- Dataset entries:

-------

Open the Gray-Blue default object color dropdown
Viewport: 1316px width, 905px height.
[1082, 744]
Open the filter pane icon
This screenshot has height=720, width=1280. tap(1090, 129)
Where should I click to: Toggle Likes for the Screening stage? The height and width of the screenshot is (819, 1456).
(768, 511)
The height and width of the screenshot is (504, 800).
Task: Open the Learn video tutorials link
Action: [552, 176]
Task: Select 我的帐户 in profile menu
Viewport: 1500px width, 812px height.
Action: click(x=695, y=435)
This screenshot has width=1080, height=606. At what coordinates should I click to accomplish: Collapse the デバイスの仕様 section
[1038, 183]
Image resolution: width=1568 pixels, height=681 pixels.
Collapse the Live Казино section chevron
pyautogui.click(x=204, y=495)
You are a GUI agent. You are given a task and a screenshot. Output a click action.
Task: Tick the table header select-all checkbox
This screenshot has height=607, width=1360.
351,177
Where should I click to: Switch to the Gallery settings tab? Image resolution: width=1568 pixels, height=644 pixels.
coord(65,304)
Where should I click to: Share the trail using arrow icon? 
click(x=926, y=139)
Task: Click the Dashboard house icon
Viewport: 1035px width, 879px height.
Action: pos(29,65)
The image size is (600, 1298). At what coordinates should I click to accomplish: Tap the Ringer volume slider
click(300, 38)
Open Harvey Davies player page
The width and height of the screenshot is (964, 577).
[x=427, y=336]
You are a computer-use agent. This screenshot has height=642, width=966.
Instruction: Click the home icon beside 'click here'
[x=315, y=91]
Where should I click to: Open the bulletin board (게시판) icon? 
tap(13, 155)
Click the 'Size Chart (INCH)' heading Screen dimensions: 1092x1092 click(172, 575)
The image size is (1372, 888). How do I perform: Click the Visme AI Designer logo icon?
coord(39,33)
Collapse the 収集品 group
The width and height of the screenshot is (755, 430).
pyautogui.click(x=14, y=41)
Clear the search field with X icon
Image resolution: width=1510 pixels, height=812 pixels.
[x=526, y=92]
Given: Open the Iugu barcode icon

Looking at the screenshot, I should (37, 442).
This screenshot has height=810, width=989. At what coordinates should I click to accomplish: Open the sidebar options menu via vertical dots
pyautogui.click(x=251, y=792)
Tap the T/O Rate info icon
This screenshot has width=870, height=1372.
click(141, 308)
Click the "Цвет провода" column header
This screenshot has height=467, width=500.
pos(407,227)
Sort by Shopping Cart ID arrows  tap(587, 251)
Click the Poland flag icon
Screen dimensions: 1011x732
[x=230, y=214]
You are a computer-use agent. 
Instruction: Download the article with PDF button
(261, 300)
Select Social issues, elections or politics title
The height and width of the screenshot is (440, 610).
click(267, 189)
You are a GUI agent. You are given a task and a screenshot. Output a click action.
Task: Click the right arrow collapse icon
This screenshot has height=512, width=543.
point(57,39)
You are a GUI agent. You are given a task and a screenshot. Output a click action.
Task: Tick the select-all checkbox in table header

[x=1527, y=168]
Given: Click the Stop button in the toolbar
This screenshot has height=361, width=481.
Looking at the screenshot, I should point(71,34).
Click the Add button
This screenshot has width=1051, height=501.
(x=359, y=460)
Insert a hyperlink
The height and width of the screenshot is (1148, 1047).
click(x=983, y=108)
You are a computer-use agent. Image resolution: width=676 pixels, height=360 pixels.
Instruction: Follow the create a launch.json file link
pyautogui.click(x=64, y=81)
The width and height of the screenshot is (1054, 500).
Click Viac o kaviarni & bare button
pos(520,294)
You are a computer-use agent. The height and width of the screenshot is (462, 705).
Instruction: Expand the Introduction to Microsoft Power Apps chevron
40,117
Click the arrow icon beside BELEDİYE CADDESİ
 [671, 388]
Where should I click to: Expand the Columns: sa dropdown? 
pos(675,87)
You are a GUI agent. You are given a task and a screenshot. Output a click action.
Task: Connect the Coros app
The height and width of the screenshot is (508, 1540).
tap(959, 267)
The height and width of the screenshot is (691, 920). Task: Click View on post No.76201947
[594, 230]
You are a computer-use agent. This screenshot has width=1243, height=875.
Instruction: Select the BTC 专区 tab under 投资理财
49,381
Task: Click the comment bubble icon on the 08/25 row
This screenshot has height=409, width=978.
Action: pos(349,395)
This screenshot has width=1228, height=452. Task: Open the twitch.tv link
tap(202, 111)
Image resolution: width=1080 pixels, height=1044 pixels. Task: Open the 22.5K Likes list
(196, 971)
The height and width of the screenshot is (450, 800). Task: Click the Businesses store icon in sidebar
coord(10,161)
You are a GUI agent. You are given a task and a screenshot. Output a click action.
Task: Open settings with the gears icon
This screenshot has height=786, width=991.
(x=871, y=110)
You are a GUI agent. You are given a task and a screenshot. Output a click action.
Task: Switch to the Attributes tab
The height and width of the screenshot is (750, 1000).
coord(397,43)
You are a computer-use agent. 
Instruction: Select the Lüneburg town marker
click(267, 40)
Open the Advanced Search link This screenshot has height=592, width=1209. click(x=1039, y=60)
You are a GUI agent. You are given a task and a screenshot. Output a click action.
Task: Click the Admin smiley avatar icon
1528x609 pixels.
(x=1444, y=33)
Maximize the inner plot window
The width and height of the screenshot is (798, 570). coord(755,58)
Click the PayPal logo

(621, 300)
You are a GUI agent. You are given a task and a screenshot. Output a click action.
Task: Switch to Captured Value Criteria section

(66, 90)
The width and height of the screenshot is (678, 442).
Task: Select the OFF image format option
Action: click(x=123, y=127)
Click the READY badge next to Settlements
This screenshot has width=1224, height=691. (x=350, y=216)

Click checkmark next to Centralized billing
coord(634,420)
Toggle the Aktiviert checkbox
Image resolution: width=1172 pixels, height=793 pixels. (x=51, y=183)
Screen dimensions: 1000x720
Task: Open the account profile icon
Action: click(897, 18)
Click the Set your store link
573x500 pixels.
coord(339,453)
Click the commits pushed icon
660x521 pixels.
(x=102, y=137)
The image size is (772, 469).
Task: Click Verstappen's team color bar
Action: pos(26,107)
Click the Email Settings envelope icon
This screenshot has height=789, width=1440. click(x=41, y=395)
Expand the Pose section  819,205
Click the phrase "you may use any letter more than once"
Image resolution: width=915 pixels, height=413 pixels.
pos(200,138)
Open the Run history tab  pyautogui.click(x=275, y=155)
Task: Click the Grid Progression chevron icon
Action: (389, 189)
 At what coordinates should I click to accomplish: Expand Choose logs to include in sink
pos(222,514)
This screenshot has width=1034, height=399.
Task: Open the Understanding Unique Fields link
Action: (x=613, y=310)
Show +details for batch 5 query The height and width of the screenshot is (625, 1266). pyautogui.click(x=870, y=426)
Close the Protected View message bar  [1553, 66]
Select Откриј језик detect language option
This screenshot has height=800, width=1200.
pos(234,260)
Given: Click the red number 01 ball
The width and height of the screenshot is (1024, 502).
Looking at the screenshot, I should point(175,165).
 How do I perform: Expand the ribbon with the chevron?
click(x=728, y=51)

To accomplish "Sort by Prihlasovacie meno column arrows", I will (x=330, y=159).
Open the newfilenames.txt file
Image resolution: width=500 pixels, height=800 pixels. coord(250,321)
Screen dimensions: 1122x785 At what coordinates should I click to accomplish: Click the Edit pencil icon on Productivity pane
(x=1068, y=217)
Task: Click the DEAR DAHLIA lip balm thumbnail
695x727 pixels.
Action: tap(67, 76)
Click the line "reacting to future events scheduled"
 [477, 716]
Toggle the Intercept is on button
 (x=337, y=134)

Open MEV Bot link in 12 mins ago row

-------

- Work instructions:
Print all the entries above. Keep each one exact.

- Output of the exercise:
Open the Gray-Blue default object color dropdown
Viewport: 1316px width, 905px height.
[1082, 744]
Open the filter pane icon
This screenshot has height=720, width=1280. tap(1090, 129)
Where should I click to: Toggle Likes for the Screening stage? The height and width of the screenshot is (819, 1456).
(768, 511)
The height and width of the screenshot is (504, 800).
Task: Open the Learn video tutorials link
Action: [552, 176]
Task: Select 我的帐户 in profile menu
Viewport: 1500px width, 812px height.
Action: click(x=695, y=435)
This screenshot has width=1080, height=606. At what coordinates should I click to accomplish: Collapse the デバイスの仕様 section
[1038, 183]
Image resolution: width=1568 pixels, height=681 pixels.
Collapse the Live Казино section chevron
pyautogui.click(x=204, y=495)
You are a GUI agent. You are given a task and a screenshot. Output a click action.
Task: Tick the table header select-all checkbox
This screenshot has height=607, width=1360.
351,177
Where should I click to: Switch to the Gallery settings tab? Image resolution: width=1568 pixels, height=644 pixels.
coord(65,304)
Where should I click to: Share the trail using arrow icon? 
click(x=926, y=139)
Task: Click the Dashboard house icon
Viewport: 1035px width, 879px height.
Action: pos(29,65)
The image size is (600, 1298). At what coordinates should I click to accomplish: Tap the Ringer volume slider
click(300, 38)
Open Harvey Davies player page
The width and height of the screenshot is (964, 577).
[x=427, y=336]
You are a computer-use agent. This screenshot has height=642, width=966.
Instruction: Click the home icon beside 'click here'
[x=315, y=91]
Where should I click to: Open the bulletin board (게시판) icon? 
tap(13, 155)
Click the 'Size Chart (INCH)' heading Screen dimensions: 1092x1092 click(172, 575)
The image size is (1372, 888). How do I perform: Click the Visme AI Designer logo icon?
coord(39,33)
Collapse the 収集品 group
The width and height of the screenshot is (755, 430).
pyautogui.click(x=14, y=41)
Clear the search field with X icon
Image resolution: width=1510 pixels, height=812 pixels.
[x=526, y=92]
Given: Open the Iugu barcode icon

Looking at the screenshot, I should (37, 442).
This screenshot has height=810, width=989. At what coordinates should I click to accomplish: Open the sidebar options menu via vertical dots
pyautogui.click(x=251, y=792)
Tap the T/O Rate info icon
This screenshot has width=870, height=1372.
click(141, 308)
Click the "Цвет провода" column header
This screenshot has height=467, width=500.
pos(407,227)
Sort by Shopping Cart ID arrows  tap(587, 251)
Click the Poland flag icon
Screen dimensions: 1011x732
[x=230, y=214]
You are a computer-use agent. 
Instruction: Download the article with PDF button
(261, 300)
Select Social issues, elections or politics title
The height and width of the screenshot is (440, 610).
click(267, 189)
You are a GUI agent. You are given a task and a screenshot. Output a click action.
Task: Click the right arrow collapse icon
This screenshot has height=512, width=543.
point(57,39)
You are a GUI agent. You are given a task and a screenshot. Output a click action.
Task: Tick the select-all checkbox in table header

[x=1527, y=168]
Given: Click the Stop button in the toolbar
This screenshot has height=361, width=481.
Looking at the screenshot, I should point(71,34).
Click the Add button
This screenshot has width=1051, height=501.
(x=359, y=460)
Insert a hyperlink
The height and width of the screenshot is (1148, 1047).
click(x=983, y=108)
You are a computer-use agent. Image resolution: width=676 pixels, height=360 pixels.
Instruction: Follow the create a launch.json file link
pyautogui.click(x=64, y=81)
The width and height of the screenshot is (1054, 500).
Click Viac o kaviarni & bare button
pos(520,294)
You are a computer-use agent. The height and width of the screenshot is (462, 705).
Instruction: Expand the Introduction to Microsoft Power Apps chevron
40,117
Click the arrow icon beside BELEDİYE CADDESİ
 [671, 388]
Where should I click to: Expand the Columns: sa dropdown? 
pos(675,87)
You are a GUI agent. You are given a task and a screenshot. Output a click action.
Task: Connect the Coros app
The height and width of the screenshot is (508, 1540).
tap(959, 267)
The height and width of the screenshot is (691, 920). Task: Click View on post No.76201947
[594, 230]
You are a computer-use agent. This screenshot has width=1243, height=875.
Instruction: Select the BTC 专区 tab under 投资理财
49,381
Task: Click the comment bubble icon on the 08/25 row
This screenshot has height=409, width=978.
Action: pos(349,395)
This screenshot has width=1228, height=452. Task: Open the twitch.tv link
tap(202, 111)
Image resolution: width=1080 pixels, height=1044 pixels. Task: Open the 22.5K Likes list
(196, 971)
The height and width of the screenshot is (450, 800). Task: Click the Businesses store icon in sidebar
coord(10,161)
You are a GUI agent. You are given a task and a screenshot. Output a click action.
Task: Open settings with the gears icon
This screenshot has height=786, width=991.
(x=871, y=110)
You are a GUI agent. You are given a task and a screenshot. Output a click action.
Task: Switch to the Attributes tab
The height and width of the screenshot is (750, 1000).
coord(397,43)
You are a computer-use agent. 
Instruction: Select the Lüneburg town marker
click(267, 40)
Open the Advanced Search link This screenshot has height=592, width=1209. click(x=1039, y=60)
You are a GUI agent. You are given a task and a screenshot. Output a click action.
Task: Click the Admin smiley avatar icon
1528x609 pixels.
(x=1444, y=33)
Maximize the inner plot window
The width and height of the screenshot is (798, 570). coord(755,58)
Click the PayPal logo

(621, 300)
You are a GUI agent. You are given a task and a screenshot. Output a click action.
Task: Switch to Captured Value Criteria section

(66, 90)
The width and height of the screenshot is (678, 442).
Task: Select the OFF image format option
Action: click(x=123, y=127)
Click the READY badge next to Settlements
This screenshot has width=1224, height=691. (x=350, y=216)

Click checkmark next to Centralized billing
coord(634,420)
Toggle the Aktiviert checkbox
Image resolution: width=1172 pixels, height=793 pixels. (x=51, y=183)
Screen dimensions: 1000x720
Task: Open the account profile icon
Action: click(897, 18)
Click the Set your store link
573x500 pixels.
coord(339,453)
Click the commits pushed icon
660x521 pixels.
(x=102, y=137)
The image size is (772, 469).
Task: Click Verstappen's team color bar
Action: pos(26,107)
Click the Email Settings envelope icon
This screenshot has height=789, width=1440. click(x=41, y=395)
Expand the Pose section  819,205
Click the phrase "you may use any letter more than once"
Image resolution: width=915 pixels, height=413 pixels.
pos(200,138)
Open the Run history tab  pyautogui.click(x=275, y=155)
Task: Click the Grid Progression chevron icon
Action: (389, 189)
 At what coordinates should I click to accomplish: Expand Choose logs to include in sink
pos(222,514)
This screenshot has width=1034, height=399.
Task: Open the Understanding Unique Fields link
Action: (x=613, y=310)
Show +details for batch 5 query The height and width of the screenshot is (625, 1266). pyautogui.click(x=870, y=426)
Close the Protected View message bar  [1553, 66]
Select Откриј језик detect language option
This screenshot has height=800, width=1200.
pos(234,260)
Given: Click the red number 01 ball
The width and height of the screenshot is (1024, 502).
Looking at the screenshot, I should point(175,165).
 How do I perform: Expand the ribbon with the chevron?
click(x=728, y=51)

To accomplish "Sort by Prihlasovacie meno column arrows", I will (x=330, y=159).
Open the newfilenames.txt file
Image resolution: width=500 pixels, height=800 pixels. coord(250,321)
Screen dimensions: 1122x785 At what coordinates should I click to accomplish: Click the Edit pencil icon on Productivity pane
(x=1068, y=217)
Task: Click the DEAR DAHLIA lip balm thumbnail
695x727 pixels.
Action: tap(67, 76)
Click the line "reacting to future events scheduled"
 [477, 716]
Toggle the Intercept is on button
 (x=337, y=134)

Open MEV Bot link in 12 mins ago row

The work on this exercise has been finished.